Interestingly, we are then told that the “cyborg way of thinking, by contrast, tells us that our species is essentially technological.” Have we not just substituted one essentialist account of human nature for another? Cyborg discourse, as it turns out, aims to tell us exactly the sort of creatures we are. It’s not that we are doing away with all accounts of human nature, we are just privileging one account over others.

In this way it parallels the liberal democratic pretense to neutrality regarding competing visions of the good life. And, in the same way and for the same reason, it thus promotes a context in which technology can flourish independently of any specifically human ends.

The anti-tech humanist position staked out by the authors also ignores the possibility that some technologies are fundamentally disordering of individual and collective human experience. In many respects, they are subject to the same critique that they leveled against the Center for Humane Technology. What they want is simply a better version, by their lights, of existing technology. Chiefly, this entails some version of public ownership. But what will constitute this public if not some shared understanding of what is good for people given their peculiarly human nature?
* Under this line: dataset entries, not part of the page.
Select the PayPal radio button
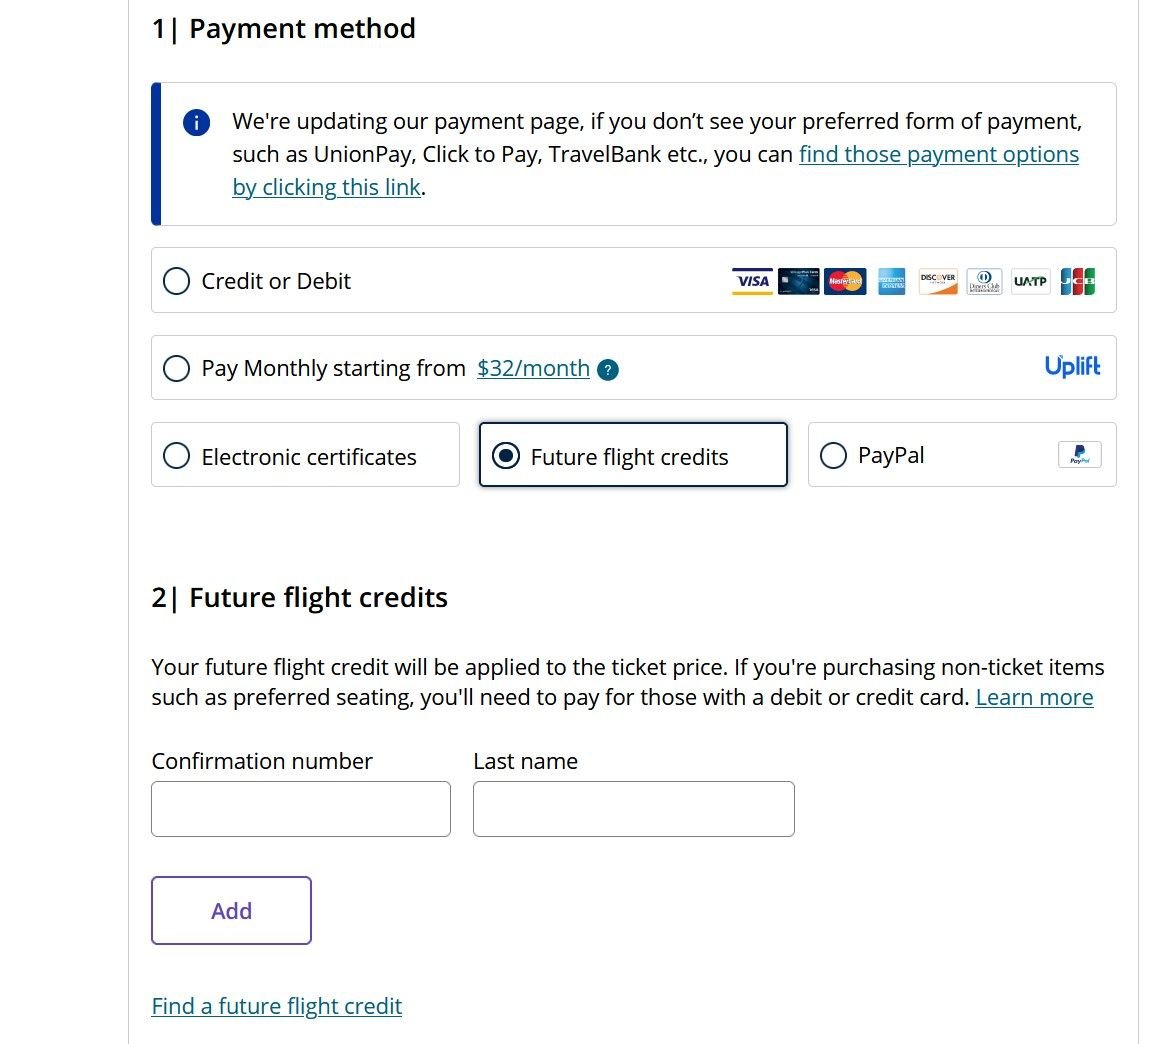Image resolution: width=1150 pixels, height=1044 pixels. click(833, 456)
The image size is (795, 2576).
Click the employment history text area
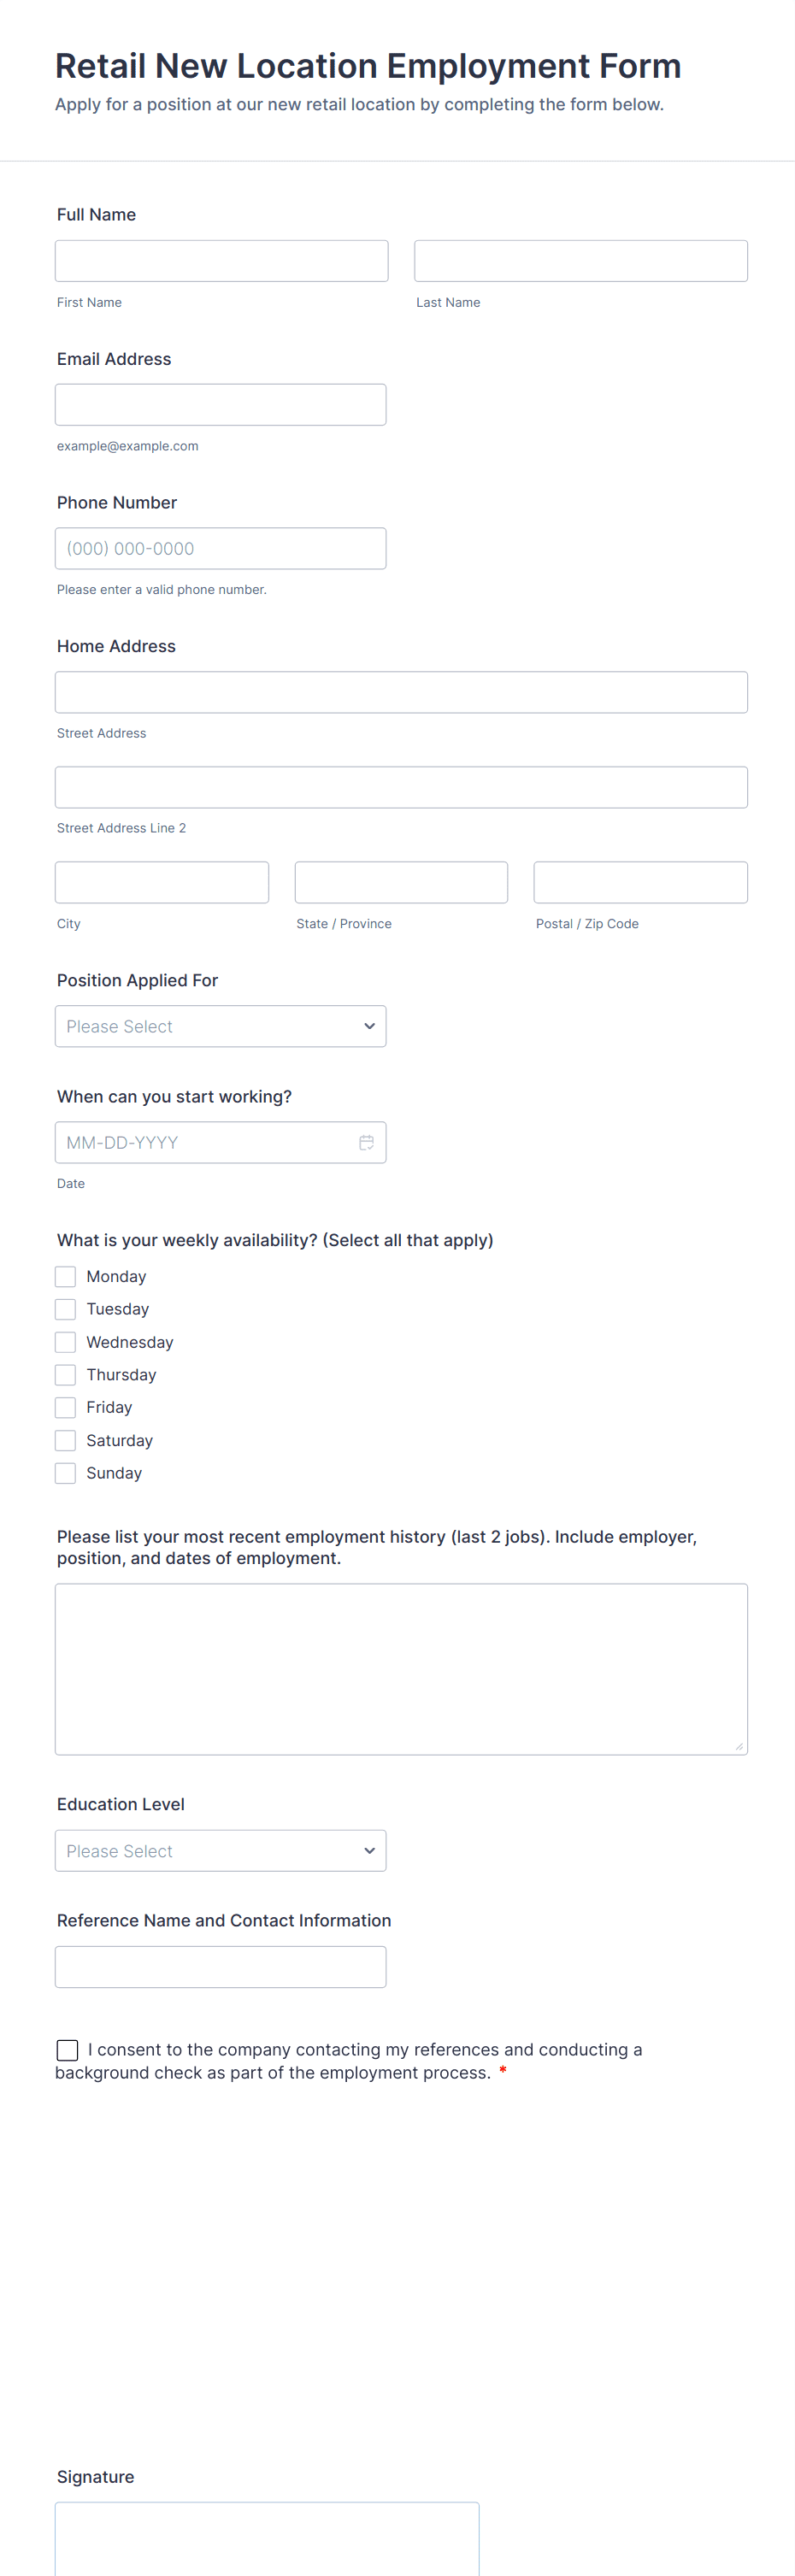pos(401,1668)
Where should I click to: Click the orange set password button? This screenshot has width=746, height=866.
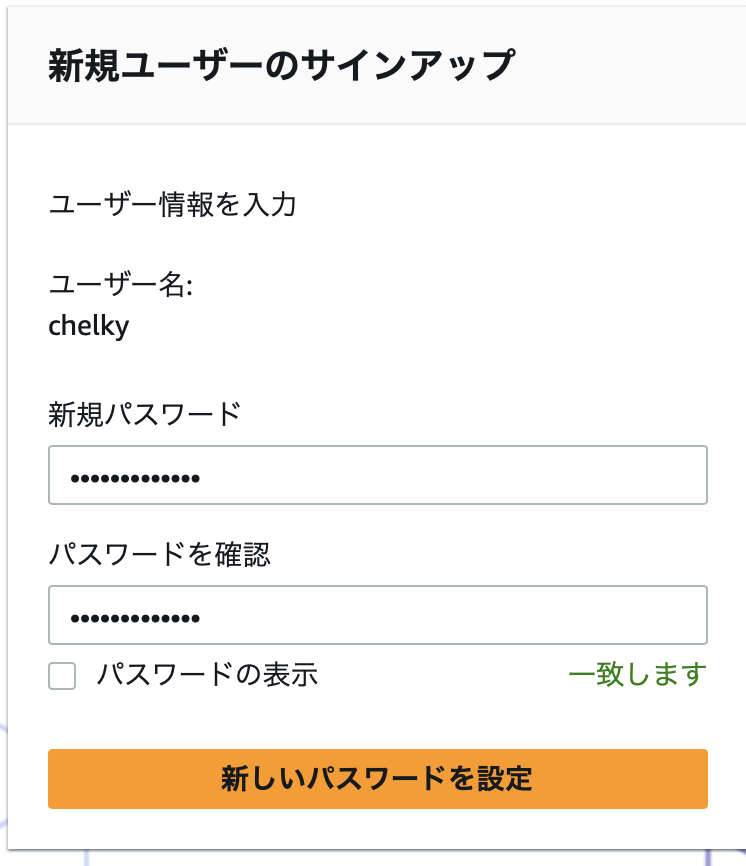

“But even though our continuous co-evolution with our machines is inevitable,” Tarnoff and Weigel write, “the way it unfolds is not. Rather, it is determined by who owns and runs those machines. It is a question of power.” A little further on they invite us to envision “a worker-owned Uber, a user-owned Facebook or a socially owned ‘smart city’ of the kind being developed in Barcelona.” But what of those who, for reasons grounded in a particular understanding of the human condition, don’t care to live in any iteration of a smart city? Or what if a publicly owned version of Facebook is judged to be socially and politically disordering on the same grounds? Cyborg rhetoric tends dismisses such criticism because it is grounded on an account of human nature that is at odds with the cyborg vision.

“Rather than trying to humanise technology, then, we should be trying to democratize it,” Tarnoff and Weigel insist. “We should be demanding that society as a whole gets to decide how we live with technology – rather than the small group of people who have captured society’s wealth.” But herein lies the problem. Society as a whole is too fractured a unit to undertake the kind of collective action the author’s desire. It is an abstraction, just like Humanity. The authors seem to imagine that society as a whole shares their concerns. But what if most people are perfectly content trading their data for convenience?

When it comes down to it, everyone is a humanist technology critic, there are simply competing understandings of the human in play. If the use of a given technology is to be regulated or resisted or otherwise curtailed, it’s because someone deems it bad for people given some understanding, tacit as it may be, of what people are for.

None of this is to say that humanist discourse does not have its own set of problems, theoretical and practical. Or that the critical questions I’ve raised may not have satisfactory answers from a cyborg discourse perspective. Mostly it is to say that more often than not cyborg discourse is facile and superficial and, by itself, does very little to enlighten our situation or point a way forward.